BRASSAÏ GYULA HALÁSZ dit (1899-1984)
Rencontre avec Picasso
Reste que la série des graffitis aide à cerner l'esthétique sauvage de Brassaï : brutalité, frontalité, prédominance du sujet sur le cadrage. Il se singularise par rapport aux esthétiques dominantes de l'époque, que ce soit l'instant saisi par un Cartier-Bresson, l'élégance formelle d'un Kertész, ou les cadrages spectaculaires de l'école du Bauhaus.
Un autre bon exemple de son art est donné par ses photographies des sculptures de Picasso. Brassaï est indéniablement fasciné par la personnalité de l'artiste espagnol, qu'il rencontre en 1932. Quant à Picasso, il apprécie chez le photographe un regard sans préjugés. Les sculptures ne servent pas de prétexte à des compositions, mais font la composition – au point que Picasso dira que les photographies de Brassaï lui permettent de porter un regard neuf sur ses propres sculptures. L'album Les Sculptures de Picasso paraît en 1949. Dans la foulée des prises de vue, le photographe note sur des bouts de papier ce qu'il a vu ou entendu, et accumule ces fragments dans une boîte. Les souvenirs de ces rencontres seront rassemblés dans un livre de textes accompagné de photographies, Conversations avec Picasso (1964), considéré comme central pour la compréhension de l'œuvre des deux artistes. Brassaï écoute Picasso ; mais Picasso est également intrigué par le talent de Brassaï, qui est selon lui un grand dessinateur. Le peintre ne comprend pas pourquoi il pratique ce « second métier », la photographie : « Vous avez une mine d'or et vous exploitez une mine de sel », lance-t-il au photographe. Les dessins de Brassaï représentent des nus féminins aux formes lourdes qui évoquent les vénus préhistoriques, stéatopyges, et renvoient également à ses sculptures, réalisées à partir de galets des gaves.

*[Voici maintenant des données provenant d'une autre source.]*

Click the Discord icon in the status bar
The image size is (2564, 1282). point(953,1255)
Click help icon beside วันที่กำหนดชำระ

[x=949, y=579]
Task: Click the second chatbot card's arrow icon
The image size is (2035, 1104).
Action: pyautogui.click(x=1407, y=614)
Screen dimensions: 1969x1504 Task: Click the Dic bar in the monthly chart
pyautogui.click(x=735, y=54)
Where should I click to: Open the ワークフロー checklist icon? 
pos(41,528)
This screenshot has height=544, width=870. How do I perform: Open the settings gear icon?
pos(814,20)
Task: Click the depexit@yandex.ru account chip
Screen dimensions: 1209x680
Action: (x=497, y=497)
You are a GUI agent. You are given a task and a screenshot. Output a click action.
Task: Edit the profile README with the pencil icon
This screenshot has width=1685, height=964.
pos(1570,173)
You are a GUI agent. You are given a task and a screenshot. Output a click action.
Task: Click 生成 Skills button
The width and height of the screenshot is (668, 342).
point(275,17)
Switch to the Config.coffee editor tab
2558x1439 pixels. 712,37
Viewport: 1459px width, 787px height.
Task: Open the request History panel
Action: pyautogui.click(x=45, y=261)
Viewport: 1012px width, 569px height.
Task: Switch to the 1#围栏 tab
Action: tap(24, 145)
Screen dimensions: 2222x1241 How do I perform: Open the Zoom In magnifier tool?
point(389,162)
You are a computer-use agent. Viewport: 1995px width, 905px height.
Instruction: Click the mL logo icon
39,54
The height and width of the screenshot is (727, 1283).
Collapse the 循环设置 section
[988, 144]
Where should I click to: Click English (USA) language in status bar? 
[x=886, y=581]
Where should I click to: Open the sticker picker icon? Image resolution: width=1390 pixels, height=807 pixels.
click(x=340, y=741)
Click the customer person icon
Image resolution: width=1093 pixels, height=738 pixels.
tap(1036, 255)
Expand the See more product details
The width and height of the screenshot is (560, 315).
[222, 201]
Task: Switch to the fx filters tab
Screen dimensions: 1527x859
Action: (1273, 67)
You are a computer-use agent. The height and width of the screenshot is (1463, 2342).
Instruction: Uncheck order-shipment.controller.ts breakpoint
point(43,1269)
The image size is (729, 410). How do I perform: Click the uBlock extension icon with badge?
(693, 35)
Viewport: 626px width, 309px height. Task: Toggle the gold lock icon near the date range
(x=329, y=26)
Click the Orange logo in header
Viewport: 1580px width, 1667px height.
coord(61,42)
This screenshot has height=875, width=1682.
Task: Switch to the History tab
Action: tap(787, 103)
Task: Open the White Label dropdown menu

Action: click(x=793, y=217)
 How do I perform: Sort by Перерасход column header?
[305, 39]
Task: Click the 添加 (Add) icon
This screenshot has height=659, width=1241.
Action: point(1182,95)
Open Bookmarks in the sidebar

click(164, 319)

L'œuvre photographique de Brassaï est protéiforme : au même moment, il réalise ses images nocturnes, celles de graffitis, et les photographies des sculptures de Picasso. Mais à partir de 1935, il collabore aussi de façon régulière avec le magazine américain Harper's Bazaar, qui lui donne accès aux résidences de la haute société et aux soirées mondaines. Pour ce périodique, Brassaï réalise les portraits de nombreux artistes, dont Bonnard, Braque, Giacometti ou Matisse. Il voyage dans le sud de l'Europe, photographiant toujours spectacles et décors, la semaine sainte à Séville (1951) ou le parc de Bomarzo en Italie (1952). Il se rend encore en Turquie (1953), en Irlande et aux États-Unis (1957), au Brésil (1959) ainsi qu'en Grèce (1962).
Une première rétrospective de son œuvre est présentée en France, à la Bibliothèque nationale, en 1963. Le Museum of Modern Art de New York en organise une autre en 1968. Notons les expositions présentées à Houston (Texas) aux États-Unis, en 1998, à Paris, au Centre Georges-Pompidou, en 2000 et à l'Hôtel de Ville, en 2013. C'est au Centre Georges-Pompidou que la veuve de Brassaï a offert, en 2002, un ensemble important de négatifs, planches contacts, tirages originaux, sculptures et dessins.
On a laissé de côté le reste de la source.